- **Short exercise**:
Retype the data from the line with "Where should I" up to and including the line with "Action: pyautogui.click(x=395, y=27)", keeping every character as it appears.

====

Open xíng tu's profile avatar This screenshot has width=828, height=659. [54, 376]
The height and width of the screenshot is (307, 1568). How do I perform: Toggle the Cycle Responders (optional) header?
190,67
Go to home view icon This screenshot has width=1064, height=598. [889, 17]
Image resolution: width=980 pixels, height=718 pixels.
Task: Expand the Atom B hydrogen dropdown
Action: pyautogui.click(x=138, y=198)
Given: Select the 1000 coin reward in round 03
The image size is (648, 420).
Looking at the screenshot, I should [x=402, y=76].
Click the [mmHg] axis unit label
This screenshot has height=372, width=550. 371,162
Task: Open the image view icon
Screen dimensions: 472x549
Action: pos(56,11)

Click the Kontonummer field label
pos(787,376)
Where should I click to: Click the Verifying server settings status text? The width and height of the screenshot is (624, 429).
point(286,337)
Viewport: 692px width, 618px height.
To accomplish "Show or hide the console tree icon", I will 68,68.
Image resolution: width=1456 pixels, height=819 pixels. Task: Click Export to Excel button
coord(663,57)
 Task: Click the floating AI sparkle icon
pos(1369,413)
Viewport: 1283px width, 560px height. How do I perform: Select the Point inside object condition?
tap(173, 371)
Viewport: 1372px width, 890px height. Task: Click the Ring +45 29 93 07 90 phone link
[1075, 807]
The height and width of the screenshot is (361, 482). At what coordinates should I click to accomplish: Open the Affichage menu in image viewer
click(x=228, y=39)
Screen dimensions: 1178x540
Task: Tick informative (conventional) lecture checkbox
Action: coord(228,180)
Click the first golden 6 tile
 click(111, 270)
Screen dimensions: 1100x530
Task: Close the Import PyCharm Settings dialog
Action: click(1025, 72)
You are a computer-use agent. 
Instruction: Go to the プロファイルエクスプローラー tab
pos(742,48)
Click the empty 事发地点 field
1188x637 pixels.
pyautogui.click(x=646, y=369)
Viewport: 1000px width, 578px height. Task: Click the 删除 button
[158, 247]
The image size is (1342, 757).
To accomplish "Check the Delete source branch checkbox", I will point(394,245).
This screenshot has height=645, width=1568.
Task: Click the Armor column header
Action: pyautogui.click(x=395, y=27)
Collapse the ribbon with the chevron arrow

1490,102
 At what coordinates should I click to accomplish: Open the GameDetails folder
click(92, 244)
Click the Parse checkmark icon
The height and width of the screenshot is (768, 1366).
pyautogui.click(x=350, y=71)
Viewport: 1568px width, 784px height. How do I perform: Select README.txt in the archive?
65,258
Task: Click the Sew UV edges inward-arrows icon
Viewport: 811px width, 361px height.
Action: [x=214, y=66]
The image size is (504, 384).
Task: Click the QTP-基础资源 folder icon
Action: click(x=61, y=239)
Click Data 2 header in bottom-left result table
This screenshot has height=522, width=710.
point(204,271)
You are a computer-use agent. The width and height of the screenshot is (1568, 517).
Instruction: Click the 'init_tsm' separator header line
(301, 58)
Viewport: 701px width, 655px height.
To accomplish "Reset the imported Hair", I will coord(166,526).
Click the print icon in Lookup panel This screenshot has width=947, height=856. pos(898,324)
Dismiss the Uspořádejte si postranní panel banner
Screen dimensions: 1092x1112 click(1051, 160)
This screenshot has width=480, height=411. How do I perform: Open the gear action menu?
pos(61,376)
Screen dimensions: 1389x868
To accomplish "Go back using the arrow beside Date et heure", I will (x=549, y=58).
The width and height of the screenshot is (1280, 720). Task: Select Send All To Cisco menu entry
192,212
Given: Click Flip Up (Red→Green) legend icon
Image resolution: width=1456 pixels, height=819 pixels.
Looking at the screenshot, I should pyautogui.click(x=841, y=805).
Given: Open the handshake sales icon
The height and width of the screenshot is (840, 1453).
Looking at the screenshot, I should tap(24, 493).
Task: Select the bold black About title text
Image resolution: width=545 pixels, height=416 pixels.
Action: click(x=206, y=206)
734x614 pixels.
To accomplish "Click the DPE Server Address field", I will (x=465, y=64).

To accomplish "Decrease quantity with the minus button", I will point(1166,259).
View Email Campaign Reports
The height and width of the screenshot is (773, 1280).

====

- **Solution to the exercise**:
Where should I click to: Click the Verifying server settings status text? The width and height of the screenshot is (624, 429).
point(286,337)
Viewport: 692px width, 618px height.
To accomplish "Show or hide the console tree icon", I will 68,68.
Image resolution: width=1456 pixels, height=819 pixels. Task: Click Export to Excel button
coord(663,57)
 Task: Click the floating AI sparkle icon
pos(1369,413)
Viewport: 1283px width, 560px height. How do I perform: Select the Point inside object condition?
tap(173, 371)
Viewport: 1372px width, 890px height. Task: Click the Ring +45 29 93 07 90 phone link
[1075, 807]
The height and width of the screenshot is (361, 482). At what coordinates should I click to accomplish: Open the Affichage menu in image viewer
click(x=228, y=39)
Screen dimensions: 1178x540
Task: Tick informative (conventional) lecture checkbox
Action: coord(228,180)
Click the first golden 6 tile
 click(111, 270)
Screen dimensions: 1100x530
Task: Close the Import PyCharm Settings dialog
Action: click(1025, 72)
You are a computer-use agent. 
Instruction: Go to the プロファイルエクスプローラー tab
pos(742,48)
Click the empty 事发地点 field
1188x637 pixels.
pyautogui.click(x=646, y=369)
Viewport: 1000px width, 578px height. Task: Click the 删除 button
[158, 247]
The image size is (1342, 757).
To accomplish "Check the Delete source branch checkbox", I will point(394,245).
This screenshot has height=645, width=1568.
Task: Click the Armor column header
Action: pyautogui.click(x=395, y=27)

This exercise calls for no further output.